I do love that portrait of Joseph Banks, all bright eyed and bushy tailed after lots and lots of sex in the South Seas. And the self portrait of Reynolds dressed up as Rembrandt is lovely too.
I really like the self portrait. He just has that look of mischief about him and it takes a rare person to see that in himself.
Sargent’s Madame X is probably my favorite actual portrait, but Reynold’s portrait of Georgianna and her daughter and his portrait of Siddons are also really lovely.
I’m afraid Turner is my absolute favorite artist of this time period. There is just something about his paintings that make me homesick or stir some deep emotion in me.
My Mom has a portrait that was painted from my 21st birthday photograph. It is HUGE and hung in the livingroom as long as my father was alive. After he passed I persuaded her to relegate mine to my bedrooom in her home and we put a portrait of Dad as a seventeen year old private in the Army in its place.
I still have my Lucia di Lammermoor final act costume (sans blood) and if I were to have a portrait done I think I would like to wear that.
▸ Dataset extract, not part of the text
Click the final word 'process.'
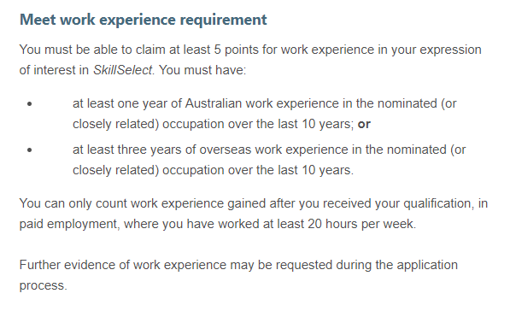The height and width of the screenshot is (311, 510). click(x=44, y=285)
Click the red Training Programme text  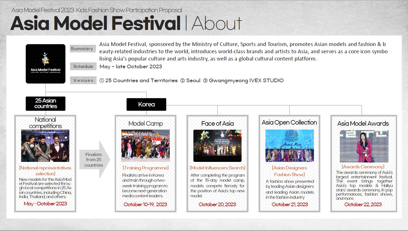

Simple, long ivory muslin and lace nightgown with a sleeveless jewel-tone red long velvet wrapper. Very dramatic. And a bit drafty onstage!
Louisa, that sounds lovely! (but wouldn’t it be more dramatic to have the “after the murder” costume, LOL!)
I also love Sargent so much. I’ve often thought I’d want a gown like this red one for a portrait:
http://destinysbride.files.wordpress.com/2009/09/john-singer-sargent-ena-and-betty-daughters-of-asher-and-mrs-wertheimer_t11.jpg
And he also does charming scenes of children, much like the Reynolds/Georgiana one:
http://upload.wikimedia.org/wikipedia/commons/1/12/John_Singer_Sargent_001.jpg
Ingres is another portraitist I enjoy…
LOL, Megan! An ice dancing costume critique–maybe stay tuned for next week? 🙂
Oh absolutely, Amanda. With the dagger covered in her new husband’s blood it would definitely make a memorable portrait ! The bad thing was when they wet me down with blood for that lovely final act dramatic entrance and aria the stuff was COLD! Drafty nightgown and cold stage blood drenching is not comfortable in a theatre in Eastern Europe in March !!